Het persoonlijke verhaal van Wright klinkt bijna als een Hollywoodscript. Op 42-jarige leeftijd verliet hij zijn vrouw en gezin om met een getrouwde cliënt naar Europa te reizen. Zijn carrière was in chaos, maar deze reis stelde hem in staat om zijn loopbaan opnieuw uit te vinden. Hij ervoer een soort openbaring die als een midlifecrisis aanvoelde. Wright begon grotere risico’s te nemen en zijn gebruikelijke architecturale stijl te doorbreken. Toch was hij op 60-jarige leeftijd weer verveeld en financieel instabiel. Kort daarna ontwierp hij het beroemde Falling Water.
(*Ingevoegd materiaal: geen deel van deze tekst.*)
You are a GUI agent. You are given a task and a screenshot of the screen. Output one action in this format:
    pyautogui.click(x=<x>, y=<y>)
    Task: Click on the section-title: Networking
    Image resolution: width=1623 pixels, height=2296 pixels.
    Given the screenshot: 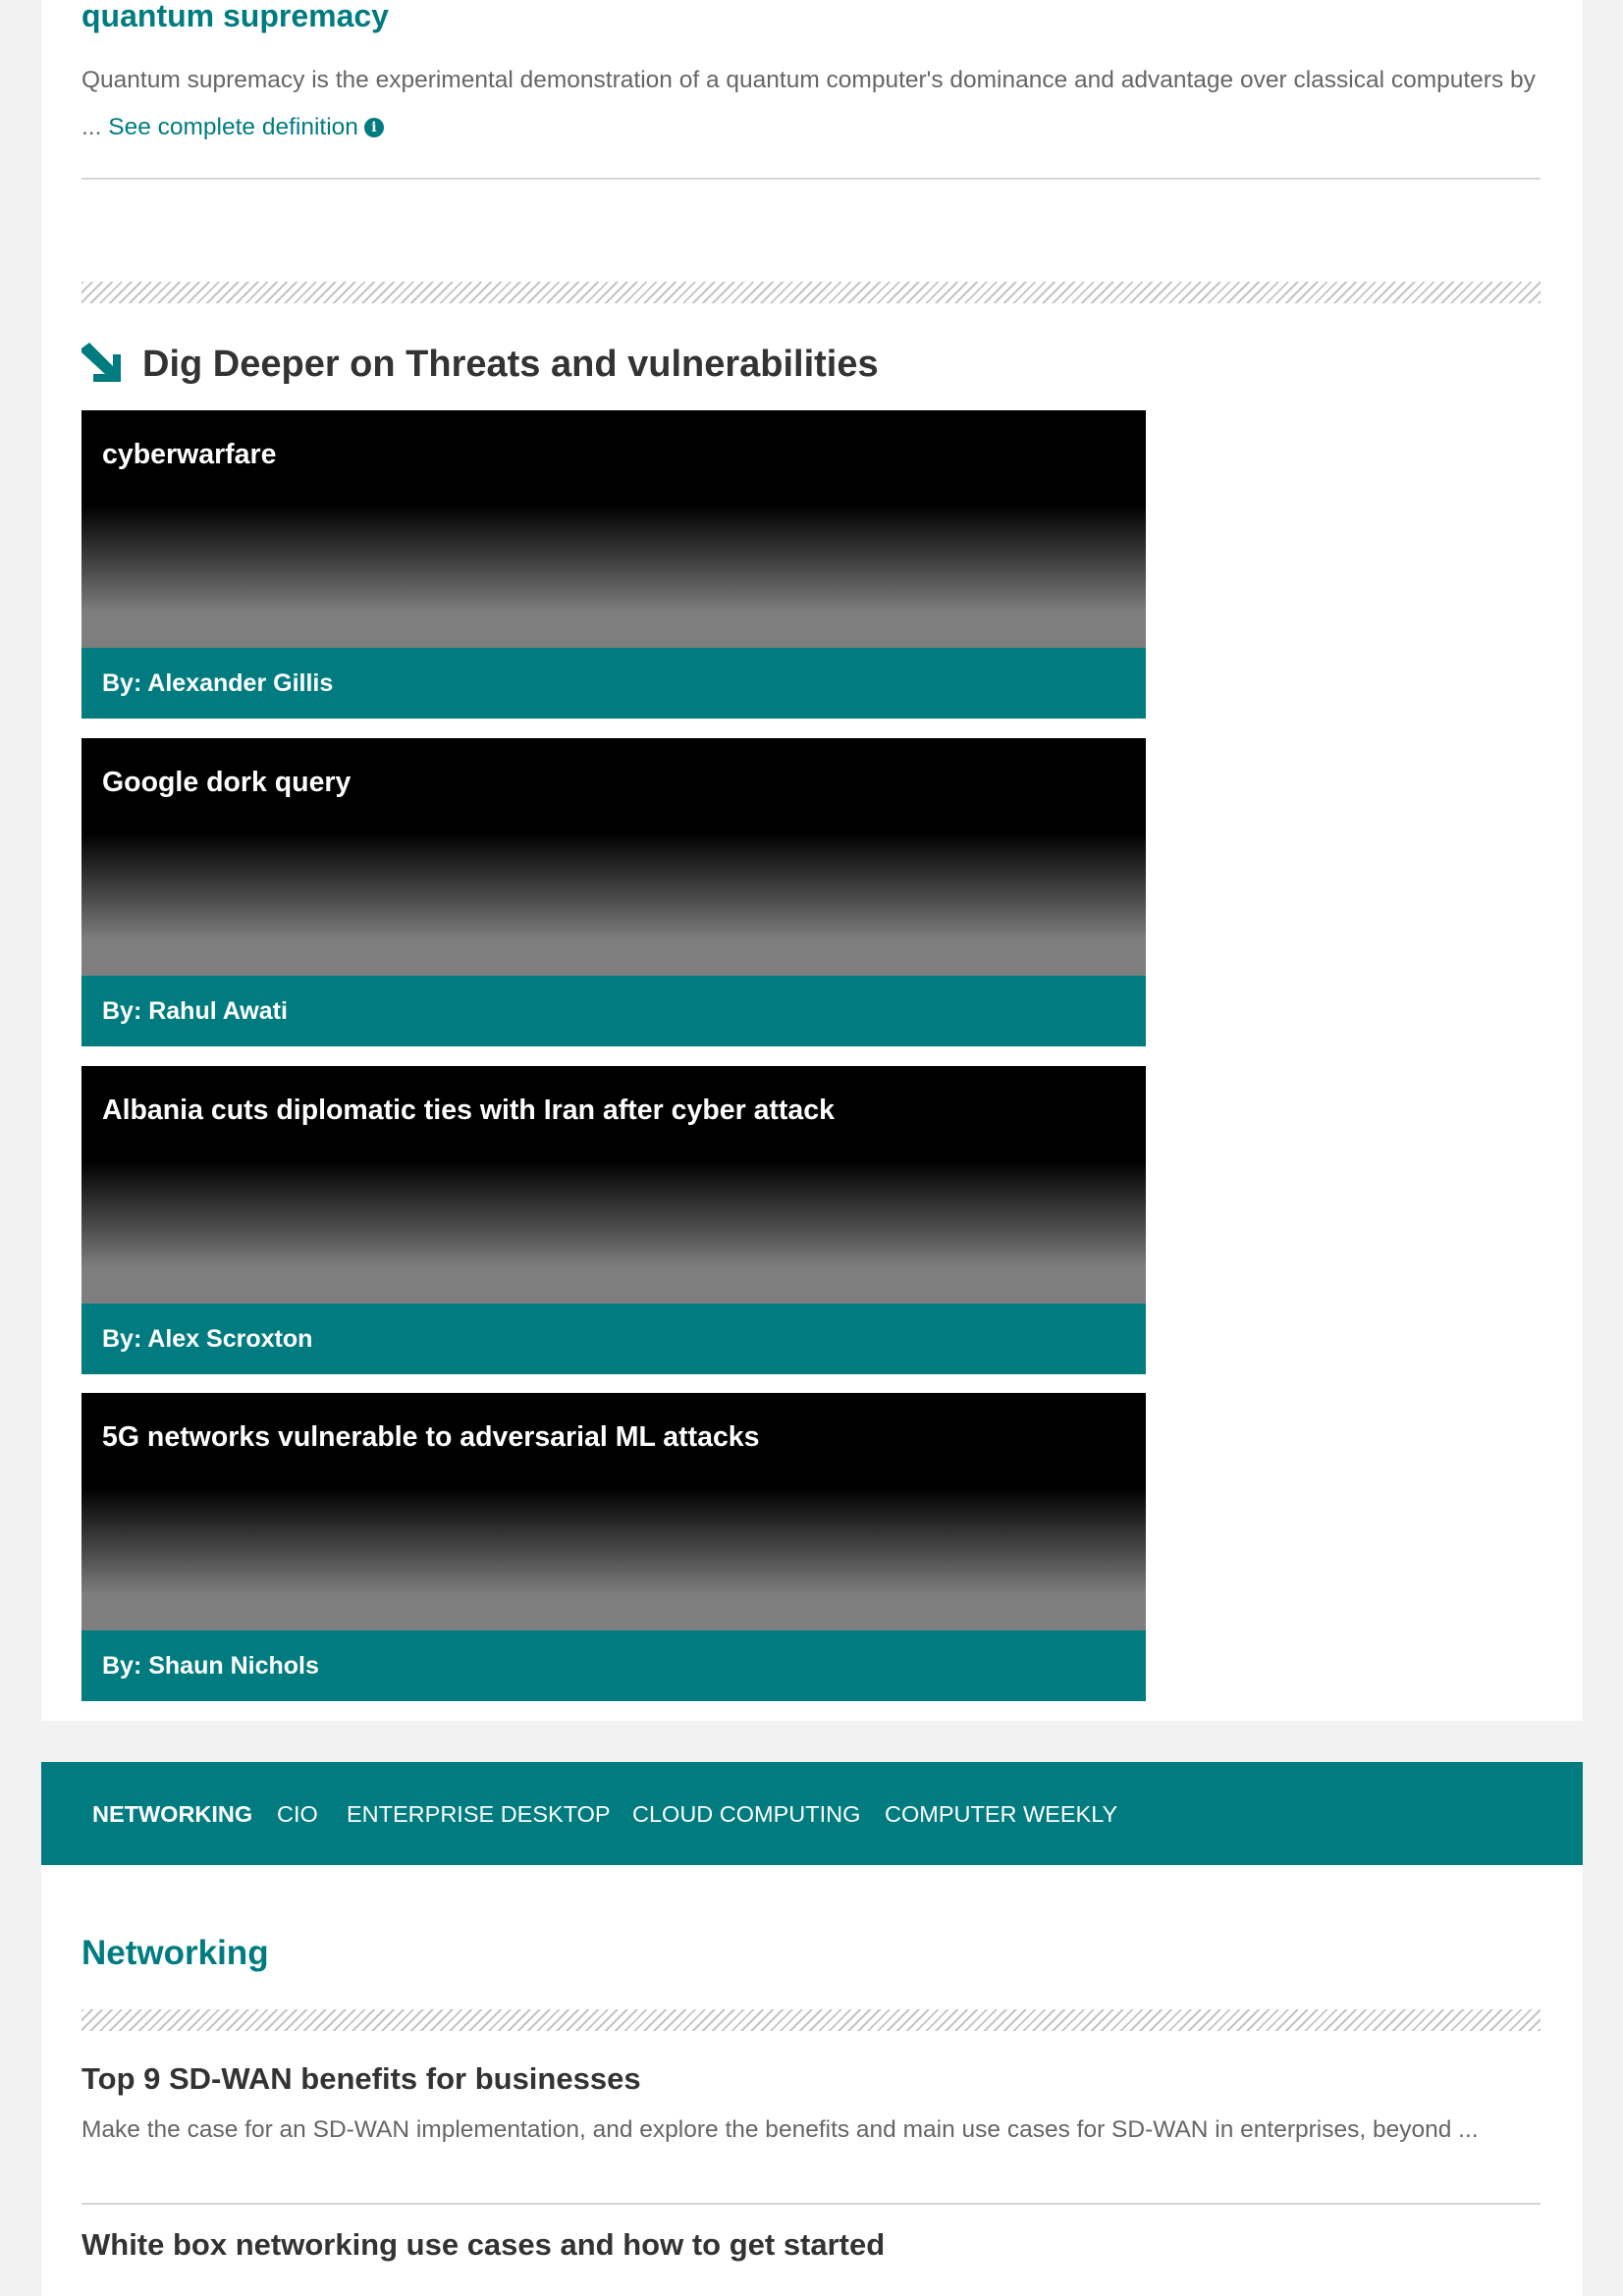 What is the action you would take?
    pyautogui.click(x=175, y=1954)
Het huis Falling Water, ontworpen in 1935 door Frank Lloyd Wright.
Een opvallend kenmerk van Wrights werk is dat hij al zijn stijlen, van prairiehuizen tot organische gebouwen, meenam naar zijn latere projecten. De bekende schrijver Malcolm Gladwell beschrijft hem als een “dubbele laatbloeier”, omdat hij zowel vroege als late successen kende, vergezeld van hoge verwachtingen en tegenslagen tijdens zijn middeljaren.
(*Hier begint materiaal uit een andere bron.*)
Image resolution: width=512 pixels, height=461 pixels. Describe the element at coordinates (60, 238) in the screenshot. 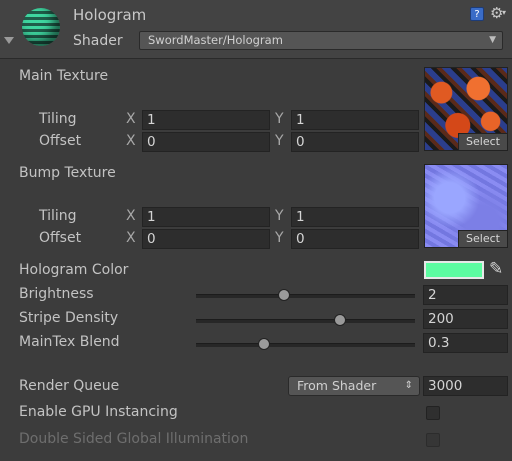

I see `bump-offset-label: Offset` at that location.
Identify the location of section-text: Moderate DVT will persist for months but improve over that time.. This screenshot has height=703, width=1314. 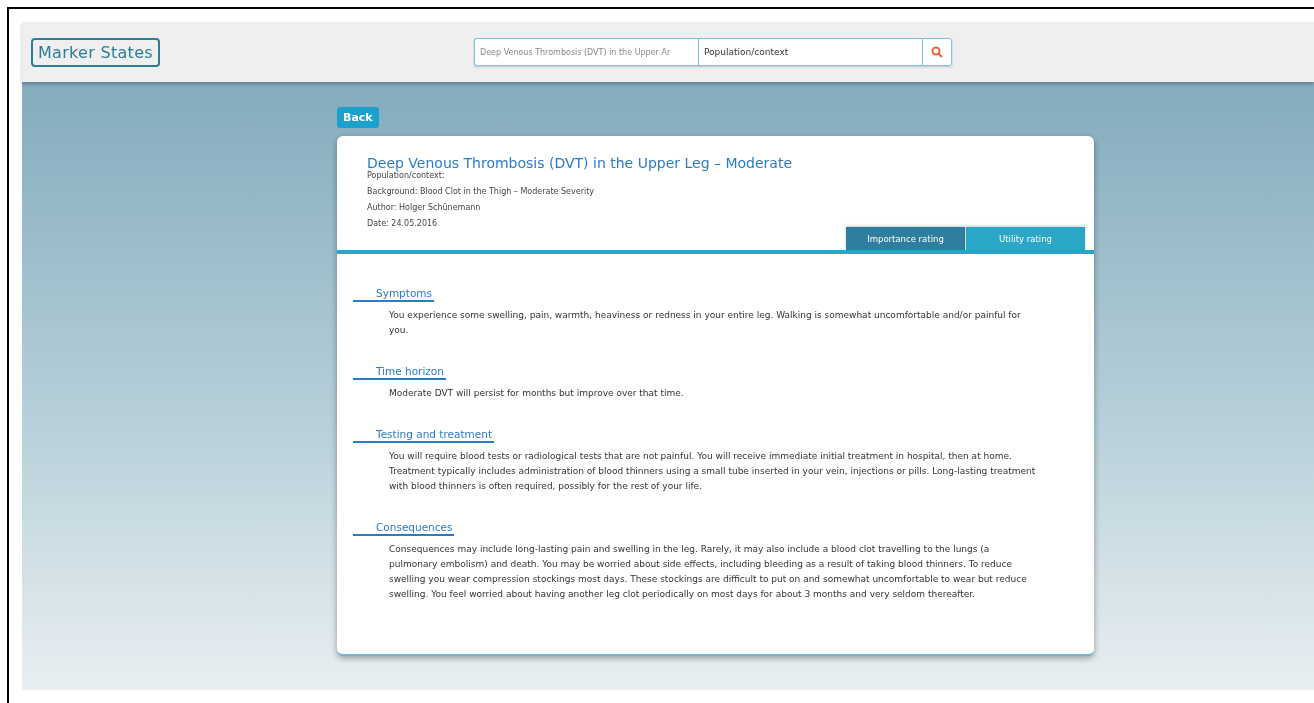
(537, 394).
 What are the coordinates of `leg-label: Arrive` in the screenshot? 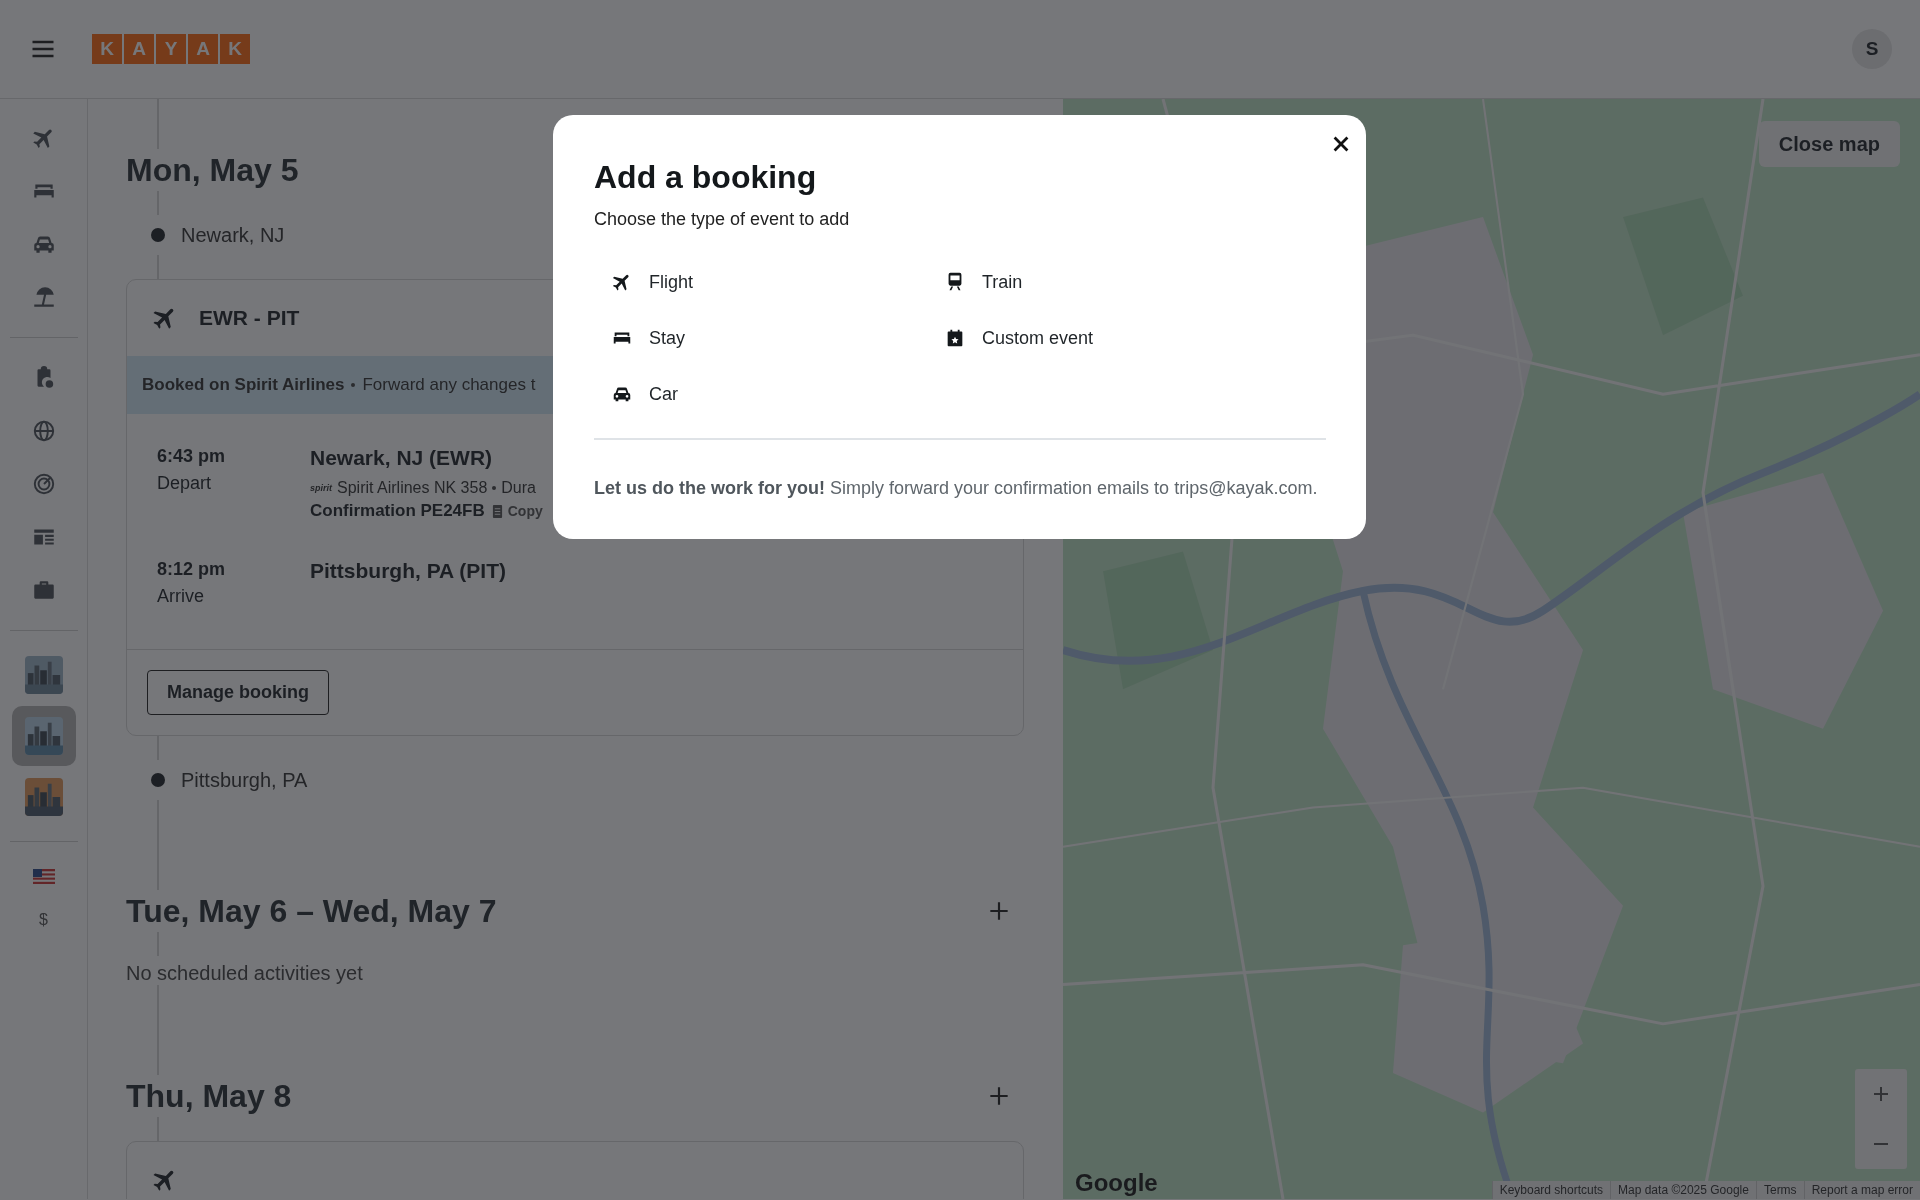 It's located at (181, 596).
Uit sociaalwetenschappelijk onderzoek, bekend als de “equal-odds rule” (ontwikkeld door psycholoog Dean Keith Simonton in 1977), blijkt dat elk werk van een kunstenaar of wetenschapper evenveel kans heeft om succesvol te zijn. Succes en mislukkingen kunnen zich in clusters voordoen, maar je belangrijkste prestaties komen vaak in de periode waarin je het meeste werk verricht. Het nadeel is dat we naarmate we ouder worden minder produceren, en dus minder successen ervaren.
Als je Wright rond zijn 60ste had ontmoet, zou je iemand hebben aangetroffen die veel had meegemaakt: een mislukt huwelijk, een overleden geliefde, een huis dat twee keer afbrandde, een tweede huwelijk dat mislukte, een carrière die op instorten stond, en financiële problemen. Toch begon hij daarna aan zijn meest productieve fase. Uiteindelijk leefde hij tot zijn 91ste, wat destijds in 1959 vrij bijzonder was.
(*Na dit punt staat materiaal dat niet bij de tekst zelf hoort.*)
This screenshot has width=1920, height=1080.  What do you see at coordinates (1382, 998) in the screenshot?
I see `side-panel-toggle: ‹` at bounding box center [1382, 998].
Al met al, zijn wij allemaal de architecten van ons eigen leven. Hoe zie jij de komende jaren als een kans om te bouwen op alles wat je hebt geleerd? Je hoeft geen beroemde gebouwen te ontwerpen; misschien mentor je jonge mensen in je omgeving, stel je jezelf verkiesbaar voor een politieke functie op je 65ste, of leer je tuinieren op je 70ste. De kansen zijn net zo groot om succesvol te worden op latere leeftijd, zolang je maar bezig blijft!